§ **Data for the task**
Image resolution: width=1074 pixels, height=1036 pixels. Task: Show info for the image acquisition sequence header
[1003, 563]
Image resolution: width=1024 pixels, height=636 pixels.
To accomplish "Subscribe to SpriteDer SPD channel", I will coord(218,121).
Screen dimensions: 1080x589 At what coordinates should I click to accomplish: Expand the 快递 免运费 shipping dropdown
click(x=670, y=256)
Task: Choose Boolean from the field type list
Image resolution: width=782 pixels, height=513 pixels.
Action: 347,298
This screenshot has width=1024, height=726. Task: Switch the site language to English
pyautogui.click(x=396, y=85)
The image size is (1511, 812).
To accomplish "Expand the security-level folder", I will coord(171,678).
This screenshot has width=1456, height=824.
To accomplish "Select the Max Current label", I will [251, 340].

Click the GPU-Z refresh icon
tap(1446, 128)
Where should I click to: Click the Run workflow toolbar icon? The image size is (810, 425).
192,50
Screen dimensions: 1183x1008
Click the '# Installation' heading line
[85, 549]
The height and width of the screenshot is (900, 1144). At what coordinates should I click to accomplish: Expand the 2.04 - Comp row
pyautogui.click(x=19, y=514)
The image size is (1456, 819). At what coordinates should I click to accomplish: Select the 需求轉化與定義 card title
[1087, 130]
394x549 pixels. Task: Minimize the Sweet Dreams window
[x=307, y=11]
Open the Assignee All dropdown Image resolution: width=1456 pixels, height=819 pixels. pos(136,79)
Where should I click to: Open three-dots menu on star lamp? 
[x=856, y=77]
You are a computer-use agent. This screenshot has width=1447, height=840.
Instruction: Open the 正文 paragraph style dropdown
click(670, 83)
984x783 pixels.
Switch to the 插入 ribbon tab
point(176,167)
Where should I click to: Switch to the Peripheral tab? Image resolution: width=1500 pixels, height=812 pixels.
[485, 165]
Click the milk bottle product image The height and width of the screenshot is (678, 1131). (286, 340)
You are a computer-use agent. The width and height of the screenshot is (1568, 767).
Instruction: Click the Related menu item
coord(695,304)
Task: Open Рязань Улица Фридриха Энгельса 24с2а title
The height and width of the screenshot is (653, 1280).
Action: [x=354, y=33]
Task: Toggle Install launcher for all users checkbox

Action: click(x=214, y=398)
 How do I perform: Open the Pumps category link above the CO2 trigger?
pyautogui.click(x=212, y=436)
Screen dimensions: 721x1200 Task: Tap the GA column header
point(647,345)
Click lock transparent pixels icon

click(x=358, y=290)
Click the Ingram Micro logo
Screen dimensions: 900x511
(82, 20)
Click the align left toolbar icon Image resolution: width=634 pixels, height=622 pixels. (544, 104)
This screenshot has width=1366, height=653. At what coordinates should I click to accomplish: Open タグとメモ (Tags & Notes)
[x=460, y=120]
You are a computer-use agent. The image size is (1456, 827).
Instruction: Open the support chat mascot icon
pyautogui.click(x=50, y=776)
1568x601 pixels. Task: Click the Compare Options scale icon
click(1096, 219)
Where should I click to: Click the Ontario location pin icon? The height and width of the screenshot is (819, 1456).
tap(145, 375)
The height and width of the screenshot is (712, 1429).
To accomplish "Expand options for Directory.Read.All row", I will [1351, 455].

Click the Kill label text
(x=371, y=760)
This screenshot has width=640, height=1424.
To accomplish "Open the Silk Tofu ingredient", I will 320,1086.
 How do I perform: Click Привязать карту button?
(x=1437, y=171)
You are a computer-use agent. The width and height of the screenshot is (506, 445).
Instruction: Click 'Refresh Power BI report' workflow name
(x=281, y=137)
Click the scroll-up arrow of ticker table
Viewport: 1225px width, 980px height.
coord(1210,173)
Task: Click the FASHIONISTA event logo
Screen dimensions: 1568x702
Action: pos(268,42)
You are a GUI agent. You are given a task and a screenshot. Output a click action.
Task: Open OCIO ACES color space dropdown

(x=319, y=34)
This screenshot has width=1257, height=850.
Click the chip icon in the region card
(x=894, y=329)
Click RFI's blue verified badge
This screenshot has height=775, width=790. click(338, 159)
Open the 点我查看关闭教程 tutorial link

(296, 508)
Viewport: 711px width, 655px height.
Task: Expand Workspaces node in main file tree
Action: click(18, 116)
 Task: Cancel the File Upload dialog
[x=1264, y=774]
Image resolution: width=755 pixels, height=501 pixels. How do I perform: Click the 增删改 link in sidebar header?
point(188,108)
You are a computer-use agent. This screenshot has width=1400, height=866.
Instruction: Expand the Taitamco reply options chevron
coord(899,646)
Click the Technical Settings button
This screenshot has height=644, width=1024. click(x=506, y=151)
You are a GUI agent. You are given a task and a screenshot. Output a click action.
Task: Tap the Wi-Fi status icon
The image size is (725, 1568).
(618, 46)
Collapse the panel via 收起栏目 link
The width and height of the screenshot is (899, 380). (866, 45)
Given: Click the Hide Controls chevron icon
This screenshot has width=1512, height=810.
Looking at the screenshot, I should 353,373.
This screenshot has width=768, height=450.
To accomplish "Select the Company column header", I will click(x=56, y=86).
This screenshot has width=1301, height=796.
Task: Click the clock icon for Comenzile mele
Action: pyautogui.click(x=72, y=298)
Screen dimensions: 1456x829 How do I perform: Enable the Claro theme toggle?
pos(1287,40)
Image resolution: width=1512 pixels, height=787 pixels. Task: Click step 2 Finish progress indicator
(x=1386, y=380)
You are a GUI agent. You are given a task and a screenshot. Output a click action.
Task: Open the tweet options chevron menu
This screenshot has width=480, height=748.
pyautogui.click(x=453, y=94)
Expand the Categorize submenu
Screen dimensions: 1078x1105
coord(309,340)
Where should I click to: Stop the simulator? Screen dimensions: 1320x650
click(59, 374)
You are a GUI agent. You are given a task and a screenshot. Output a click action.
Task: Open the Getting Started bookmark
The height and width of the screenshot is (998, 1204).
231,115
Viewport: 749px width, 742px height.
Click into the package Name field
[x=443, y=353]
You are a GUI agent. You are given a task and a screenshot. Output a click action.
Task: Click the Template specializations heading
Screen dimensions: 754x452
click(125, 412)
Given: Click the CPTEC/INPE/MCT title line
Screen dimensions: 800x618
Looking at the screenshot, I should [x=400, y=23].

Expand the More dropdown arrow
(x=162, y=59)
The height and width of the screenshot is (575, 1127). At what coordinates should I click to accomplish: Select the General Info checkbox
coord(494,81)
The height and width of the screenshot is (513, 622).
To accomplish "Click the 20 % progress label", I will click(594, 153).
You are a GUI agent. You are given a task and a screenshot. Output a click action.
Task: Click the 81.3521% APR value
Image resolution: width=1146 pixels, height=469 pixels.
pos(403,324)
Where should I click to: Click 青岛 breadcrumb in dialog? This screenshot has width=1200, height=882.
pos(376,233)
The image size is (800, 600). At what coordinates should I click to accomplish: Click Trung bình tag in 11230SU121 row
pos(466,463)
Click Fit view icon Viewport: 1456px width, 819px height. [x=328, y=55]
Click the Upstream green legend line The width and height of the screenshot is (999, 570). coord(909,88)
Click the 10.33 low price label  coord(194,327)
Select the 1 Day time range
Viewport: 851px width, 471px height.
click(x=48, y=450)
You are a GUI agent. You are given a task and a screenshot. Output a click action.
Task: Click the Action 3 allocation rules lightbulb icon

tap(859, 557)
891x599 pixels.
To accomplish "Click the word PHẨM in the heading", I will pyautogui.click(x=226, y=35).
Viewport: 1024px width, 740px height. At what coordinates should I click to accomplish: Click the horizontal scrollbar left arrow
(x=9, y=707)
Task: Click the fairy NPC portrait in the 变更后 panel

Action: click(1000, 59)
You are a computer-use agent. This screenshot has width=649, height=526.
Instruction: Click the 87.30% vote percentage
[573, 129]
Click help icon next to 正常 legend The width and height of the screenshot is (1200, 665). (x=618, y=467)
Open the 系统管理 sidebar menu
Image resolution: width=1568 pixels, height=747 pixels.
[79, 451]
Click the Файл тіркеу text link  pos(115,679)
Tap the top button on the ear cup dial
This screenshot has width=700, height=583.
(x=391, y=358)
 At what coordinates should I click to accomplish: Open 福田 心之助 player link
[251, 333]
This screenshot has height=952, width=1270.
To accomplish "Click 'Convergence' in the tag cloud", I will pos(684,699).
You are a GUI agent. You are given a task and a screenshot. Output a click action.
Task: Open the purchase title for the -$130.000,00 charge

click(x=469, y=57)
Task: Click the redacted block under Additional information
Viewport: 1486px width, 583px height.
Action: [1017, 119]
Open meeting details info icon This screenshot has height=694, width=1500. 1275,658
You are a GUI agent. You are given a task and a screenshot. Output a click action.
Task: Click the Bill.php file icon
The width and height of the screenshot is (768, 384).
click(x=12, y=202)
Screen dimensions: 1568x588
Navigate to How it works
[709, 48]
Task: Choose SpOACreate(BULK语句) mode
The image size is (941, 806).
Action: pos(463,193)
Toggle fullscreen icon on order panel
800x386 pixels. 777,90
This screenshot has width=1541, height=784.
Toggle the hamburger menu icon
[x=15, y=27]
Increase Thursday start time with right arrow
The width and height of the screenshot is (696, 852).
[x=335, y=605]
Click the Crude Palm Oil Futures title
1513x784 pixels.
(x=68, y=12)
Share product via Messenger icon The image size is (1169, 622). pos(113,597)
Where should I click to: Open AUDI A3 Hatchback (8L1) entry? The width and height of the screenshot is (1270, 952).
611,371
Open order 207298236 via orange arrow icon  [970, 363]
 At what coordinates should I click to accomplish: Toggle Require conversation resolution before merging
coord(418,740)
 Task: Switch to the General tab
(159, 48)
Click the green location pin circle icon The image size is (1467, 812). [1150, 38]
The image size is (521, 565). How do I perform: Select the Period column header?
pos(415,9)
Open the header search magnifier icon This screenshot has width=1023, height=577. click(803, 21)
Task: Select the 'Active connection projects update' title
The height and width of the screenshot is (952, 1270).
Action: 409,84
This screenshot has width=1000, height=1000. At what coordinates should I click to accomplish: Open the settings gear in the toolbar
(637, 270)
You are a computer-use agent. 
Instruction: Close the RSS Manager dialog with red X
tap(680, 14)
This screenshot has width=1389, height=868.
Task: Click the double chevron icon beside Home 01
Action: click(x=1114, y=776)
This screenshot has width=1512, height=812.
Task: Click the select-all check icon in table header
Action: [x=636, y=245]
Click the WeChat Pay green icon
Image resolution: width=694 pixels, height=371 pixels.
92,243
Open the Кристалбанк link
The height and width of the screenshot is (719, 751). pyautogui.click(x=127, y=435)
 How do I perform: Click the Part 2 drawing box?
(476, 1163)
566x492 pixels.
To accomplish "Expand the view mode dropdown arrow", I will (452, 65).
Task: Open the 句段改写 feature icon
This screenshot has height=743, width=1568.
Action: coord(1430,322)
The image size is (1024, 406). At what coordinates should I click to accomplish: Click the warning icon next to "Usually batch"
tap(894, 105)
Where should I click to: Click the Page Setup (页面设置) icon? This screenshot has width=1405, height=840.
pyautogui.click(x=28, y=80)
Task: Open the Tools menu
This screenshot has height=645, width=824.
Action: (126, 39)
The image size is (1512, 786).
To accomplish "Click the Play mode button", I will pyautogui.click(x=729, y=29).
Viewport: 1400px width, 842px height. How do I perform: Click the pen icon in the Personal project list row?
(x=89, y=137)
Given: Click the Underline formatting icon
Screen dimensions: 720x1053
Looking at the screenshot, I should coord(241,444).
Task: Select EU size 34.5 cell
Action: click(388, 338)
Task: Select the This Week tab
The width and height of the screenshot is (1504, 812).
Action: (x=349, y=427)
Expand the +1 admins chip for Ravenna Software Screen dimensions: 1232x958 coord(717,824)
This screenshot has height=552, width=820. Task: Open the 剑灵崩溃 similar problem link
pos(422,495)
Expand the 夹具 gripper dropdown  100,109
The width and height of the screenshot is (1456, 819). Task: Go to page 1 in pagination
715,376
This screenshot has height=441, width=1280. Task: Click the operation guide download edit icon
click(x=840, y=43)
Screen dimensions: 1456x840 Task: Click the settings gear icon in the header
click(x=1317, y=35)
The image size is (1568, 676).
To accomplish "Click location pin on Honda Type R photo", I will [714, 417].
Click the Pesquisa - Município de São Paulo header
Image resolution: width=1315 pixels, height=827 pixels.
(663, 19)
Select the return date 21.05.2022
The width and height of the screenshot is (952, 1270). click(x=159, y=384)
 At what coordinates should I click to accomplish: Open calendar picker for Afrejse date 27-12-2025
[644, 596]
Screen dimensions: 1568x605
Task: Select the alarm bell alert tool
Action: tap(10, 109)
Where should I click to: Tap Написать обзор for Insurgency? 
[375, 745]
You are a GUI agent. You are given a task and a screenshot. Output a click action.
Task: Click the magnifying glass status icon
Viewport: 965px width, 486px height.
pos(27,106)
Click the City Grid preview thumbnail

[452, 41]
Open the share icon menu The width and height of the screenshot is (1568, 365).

§ **Task to complete**
Reproduce the material from the line with "984x783 pixels." to the line with "coord(695,304)", swapping "milk bottle" for "water bottle" and leaving everything else unchanged.

§ **Complete response**
984x783 pixels.
Switch to the 插入 ribbon tab
point(176,167)
Where should I click to: Switch to the Peripheral tab? Image resolution: width=1500 pixels, height=812 pixels.
[485, 165]
Click the water bottle product image The height and width of the screenshot is (678, 1131). (286, 340)
You are a computer-use agent. The width and height of the screenshot is (1568, 767).
Instruction: Click the Related menu item
coord(695,304)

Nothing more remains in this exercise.